_What is required_
From the first line to the last, restate the data word for word.
● ● ● ●
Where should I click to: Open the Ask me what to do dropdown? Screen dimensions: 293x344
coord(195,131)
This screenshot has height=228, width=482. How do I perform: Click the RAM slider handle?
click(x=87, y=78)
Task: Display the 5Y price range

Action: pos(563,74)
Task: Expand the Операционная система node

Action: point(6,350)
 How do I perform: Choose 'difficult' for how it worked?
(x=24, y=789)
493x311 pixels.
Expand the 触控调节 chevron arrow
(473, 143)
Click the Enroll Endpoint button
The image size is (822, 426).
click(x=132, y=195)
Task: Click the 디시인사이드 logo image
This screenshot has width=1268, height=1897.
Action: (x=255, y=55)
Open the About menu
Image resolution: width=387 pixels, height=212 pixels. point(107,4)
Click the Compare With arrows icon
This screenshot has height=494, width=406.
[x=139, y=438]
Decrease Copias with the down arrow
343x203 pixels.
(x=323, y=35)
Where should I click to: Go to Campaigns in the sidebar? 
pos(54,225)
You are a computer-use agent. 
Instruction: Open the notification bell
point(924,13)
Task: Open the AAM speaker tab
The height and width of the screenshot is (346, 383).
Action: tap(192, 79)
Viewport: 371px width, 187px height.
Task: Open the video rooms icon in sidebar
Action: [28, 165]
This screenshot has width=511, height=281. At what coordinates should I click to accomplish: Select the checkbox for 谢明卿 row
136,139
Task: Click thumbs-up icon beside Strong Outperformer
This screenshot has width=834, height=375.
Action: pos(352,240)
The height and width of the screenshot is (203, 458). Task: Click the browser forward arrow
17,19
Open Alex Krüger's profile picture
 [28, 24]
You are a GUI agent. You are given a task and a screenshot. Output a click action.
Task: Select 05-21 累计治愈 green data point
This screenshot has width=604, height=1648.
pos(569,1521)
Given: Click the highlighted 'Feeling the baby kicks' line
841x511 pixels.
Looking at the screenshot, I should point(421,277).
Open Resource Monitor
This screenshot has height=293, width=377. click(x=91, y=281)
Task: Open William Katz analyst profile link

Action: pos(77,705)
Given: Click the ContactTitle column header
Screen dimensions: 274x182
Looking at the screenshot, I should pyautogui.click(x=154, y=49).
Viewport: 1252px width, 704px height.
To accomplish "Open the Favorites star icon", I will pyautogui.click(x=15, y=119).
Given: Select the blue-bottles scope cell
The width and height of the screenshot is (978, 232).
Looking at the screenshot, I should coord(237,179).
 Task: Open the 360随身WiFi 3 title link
● ● ● ●
_Answer section_
Where should I click to: Open the Ask me what to do dropdown? Screen dimensions: 293x344
coord(195,131)
This screenshot has height=228, width=482. How do I perform: Click the RAM slider handle?
click(x=87, y=78)
Task: Display the 5Y price range

Action: pos(563,74)
Task: Expand the Операционная система node

Action: point(6,350)
 How do I perform: Choose 'difficult' for how it worked?
(x=24, y=789)
493x311 pixels.
Expand the 触控调节 chevron arrow
(473, 143)
Click the Enroll Endpoint button
The image size is (822, 426).
click(x=132, y=195)
Task: Click the 디시인사이드 logo image
This screenshot has width=1268, height=1897.
Action: (x=255, y=55)
Open the About menu
Image resolution: width=387 pixels, height=212 pixels. point(107,4)
Click the Compare With arrows icon
This screenshot has height=494, width=406.
[x=139, y=438]
Decrease Copias with the down arrow
343x203 pixels.
(x=323, y=35)
Where should I click to: Go to Campaigns in the sidebar? 
pos(54,225)
You are a computer-use agent. 
Instruction: Open the notification bell
point(924,13)
Task: Open the AAM speaker tab
The height and width of the screenshot is (346, 383).
Action: tap(192, 79)
Viewport: 371px width, 187px height.
Task: Open the video rooms icon in sidebar
Action: [28, 165]
This screenshot has width=511, height=281. At what coordinates should I click to accomplish: Select the checkbox for 谢明卿 row
136,139
Task: Click thumbs-up icon beside Strong Outperformer
This screenshot has width=834, height=375.
Action: pos(352,240)
The height and width of the screenshot is (203, 458). Task: Click the browser forward arrow
17,19
Open Alex Krüger's profile picture
 [28, 24]
You are a GUI agent. You are given a task and a screenshot. Output a click action.
Task: Select 05-21 累计治愈 green data point
This screenshot has width=604, height=1648.
pos(569,1521)
Given: Click the highlighted 'Feeling the baby kicks' line
841x511 pixels.
Looking at the screenshot, I should point(421,277).
Open Resource Monitor
This screenshot has height=293, width=377. click(x=91, y=281)
Task: Open William Katz analyst profile link

Action: pos(77,705)
Given: Click the ContactTitle column header
Screen dimensions: 274x182
Looking at the screenshot, I should pyautogui.click(x=154, y=49).
Viewport: 1252px width, 704px height.
To accomplish "Open the Favorites star icon", I will pyautogui.click(x=15, y=119).
Given: Select the blue-bottles scope cell
The width and height of the screenshot is (978, 232).
Looking at the screenshot, I should coord(237,179).
 Task: Open the 360随身WiFi 3 title link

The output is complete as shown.